そんな目で見ないで。昔みたいに、髪をとかして、頭を撫でて、ぎゅっとして。

私は涙が溢れてきた。

すると、おかあさんの顔がひきつったのだ。

「き、気持ち悪いわね!」

そう言うと、おかあさんは私をダンボールの中に閉じ込めてしまったのだ。


私は何日も何日も暗いダンボールの中で暮らした。


そしてある日、聞きたくない言葉を聞いたのだ。

「おかあさん、もうネネはいらない。捨ててもいい?」

おかあさんの声だ。


「だって、あなた、ネネをすごく大切にしていたじゃない。いいの?」

「いいの。だってもう汚いんだもの。それにね、ネネが泣いたの。気持ち悪くて。」

「お人形が泣くわけないじゃない。」

「ほんとだよ。ネネがね、涙を流したの。気持ち悪いからもういらない!」

「私がおかあさんよ、なんて言いながらかわいがっていたのにね。」

「いいの。この間お父さんが買ってくれた、リカがいるから。もうネネはいらない。
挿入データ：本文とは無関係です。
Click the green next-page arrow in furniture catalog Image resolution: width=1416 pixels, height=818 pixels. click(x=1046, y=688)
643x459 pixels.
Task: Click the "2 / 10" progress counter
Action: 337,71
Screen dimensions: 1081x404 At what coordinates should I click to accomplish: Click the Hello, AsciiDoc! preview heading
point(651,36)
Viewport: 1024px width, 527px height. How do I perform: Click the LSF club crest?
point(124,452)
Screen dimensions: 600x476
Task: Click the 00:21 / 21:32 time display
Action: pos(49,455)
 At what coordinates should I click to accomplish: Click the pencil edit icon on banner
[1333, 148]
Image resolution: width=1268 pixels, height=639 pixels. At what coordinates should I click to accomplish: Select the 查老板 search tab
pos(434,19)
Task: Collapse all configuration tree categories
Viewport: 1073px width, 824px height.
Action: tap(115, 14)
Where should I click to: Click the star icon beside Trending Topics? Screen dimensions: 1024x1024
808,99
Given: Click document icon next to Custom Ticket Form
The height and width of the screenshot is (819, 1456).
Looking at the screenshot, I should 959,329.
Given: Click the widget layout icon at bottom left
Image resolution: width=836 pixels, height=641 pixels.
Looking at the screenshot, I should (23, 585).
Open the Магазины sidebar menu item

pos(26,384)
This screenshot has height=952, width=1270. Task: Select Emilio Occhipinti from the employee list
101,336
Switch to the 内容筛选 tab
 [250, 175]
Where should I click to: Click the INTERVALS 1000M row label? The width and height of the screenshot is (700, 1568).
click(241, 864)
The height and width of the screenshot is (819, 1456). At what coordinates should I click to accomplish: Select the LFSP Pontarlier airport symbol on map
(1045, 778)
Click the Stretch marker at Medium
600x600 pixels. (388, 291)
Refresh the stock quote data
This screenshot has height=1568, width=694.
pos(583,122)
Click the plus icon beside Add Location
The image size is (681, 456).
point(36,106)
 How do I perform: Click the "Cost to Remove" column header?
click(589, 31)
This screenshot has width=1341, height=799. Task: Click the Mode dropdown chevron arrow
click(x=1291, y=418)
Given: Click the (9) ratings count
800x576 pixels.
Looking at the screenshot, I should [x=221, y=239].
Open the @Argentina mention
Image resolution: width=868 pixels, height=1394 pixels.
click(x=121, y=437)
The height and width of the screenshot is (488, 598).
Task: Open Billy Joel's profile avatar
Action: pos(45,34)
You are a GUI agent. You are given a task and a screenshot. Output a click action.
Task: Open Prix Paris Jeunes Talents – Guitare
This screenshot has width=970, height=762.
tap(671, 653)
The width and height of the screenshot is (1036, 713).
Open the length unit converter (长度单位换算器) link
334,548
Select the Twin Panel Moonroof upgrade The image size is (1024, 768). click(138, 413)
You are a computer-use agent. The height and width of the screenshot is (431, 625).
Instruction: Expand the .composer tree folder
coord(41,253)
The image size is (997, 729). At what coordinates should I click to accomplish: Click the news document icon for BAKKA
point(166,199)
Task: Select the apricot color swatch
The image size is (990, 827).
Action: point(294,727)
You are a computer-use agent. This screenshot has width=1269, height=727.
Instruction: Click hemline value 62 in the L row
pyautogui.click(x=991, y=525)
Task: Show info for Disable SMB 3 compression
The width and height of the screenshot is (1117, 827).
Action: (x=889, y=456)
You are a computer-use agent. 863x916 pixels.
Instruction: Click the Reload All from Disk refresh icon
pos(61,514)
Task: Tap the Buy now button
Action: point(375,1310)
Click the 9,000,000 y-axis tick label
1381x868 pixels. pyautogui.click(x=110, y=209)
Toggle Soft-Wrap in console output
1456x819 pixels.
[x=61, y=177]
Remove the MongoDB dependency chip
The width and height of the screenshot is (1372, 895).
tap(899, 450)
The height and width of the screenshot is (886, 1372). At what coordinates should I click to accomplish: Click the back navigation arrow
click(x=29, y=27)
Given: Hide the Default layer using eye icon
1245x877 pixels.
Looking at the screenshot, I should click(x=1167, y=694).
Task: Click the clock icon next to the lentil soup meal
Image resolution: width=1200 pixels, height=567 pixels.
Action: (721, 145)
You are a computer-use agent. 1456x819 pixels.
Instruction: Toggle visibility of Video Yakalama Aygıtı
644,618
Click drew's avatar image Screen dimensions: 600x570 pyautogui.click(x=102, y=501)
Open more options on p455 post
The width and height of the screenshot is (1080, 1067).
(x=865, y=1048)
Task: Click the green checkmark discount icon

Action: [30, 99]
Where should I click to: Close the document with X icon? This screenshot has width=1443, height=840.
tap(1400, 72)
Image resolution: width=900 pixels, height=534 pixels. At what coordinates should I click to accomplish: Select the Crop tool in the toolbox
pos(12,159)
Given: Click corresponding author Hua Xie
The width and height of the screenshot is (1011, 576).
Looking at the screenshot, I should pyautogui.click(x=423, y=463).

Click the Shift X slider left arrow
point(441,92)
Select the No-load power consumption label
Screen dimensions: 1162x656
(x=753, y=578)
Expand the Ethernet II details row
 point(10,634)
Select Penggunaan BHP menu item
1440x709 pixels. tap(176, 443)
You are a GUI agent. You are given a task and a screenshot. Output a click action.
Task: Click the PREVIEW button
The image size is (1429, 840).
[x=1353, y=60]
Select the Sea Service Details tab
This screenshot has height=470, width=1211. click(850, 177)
」


私はおかあさんに捨てられる。

そんなのいやだ。


おかあさん、前みたいにネネをぎゅっと抱いて。


髪をとかして。


かわいいって言って。


私の側にずっと居るって。


約束したじゃない。



リカさえいなければ。リカさえ。

リカさえ。リカさえ。リカさえ、現れなければ。



私はその夜、リカを隠した。

誰にもわからない場所に。



次の日、おかあさんは必死にリカを探して泣いた。

「確かに、ここに置いてたのに!リカがいない!」

おかあさんは泣き叫んでいた。

おかあさんは、興奮しすぎて、呼吸が荒くなった。

おかあさんが、おかあさんと呼んでいたおばさんが慌てて

救急車を呼んだ。


ごめんね、おかあさん。

でも私もうこれ以上、耐えられなかった。



「拒絶反応を起こしたらしい。」

「せっかく、適合して助かったと思ったのにね。かわいそうに。」


お線香のにおいとともに、そんな声が聞こえてきた。

おかあさんの顔には白い布がかけられた。

おかあさんのそばに、おばさんとおじさんが居て、泣き続けている。


泣いているおばさんの手で、私が抱き上げられ、体についた土をはらわれ、

木の箱に入ったおかあさんの隣に寝かされた。

ああ、やっと私はおかあさんのいっしょになれたんだ。

ずっとずっとおかあさんといっしょ。

側にいることができるんだね。


なんだか、箱の外が暖かくなってきたよ。

おかあさんといっしょなら、どこへだって行っても平気だよ。

暗くて、熱くて、肌が溶けていった。

おかあさんと私が一緒に溶け合って行った。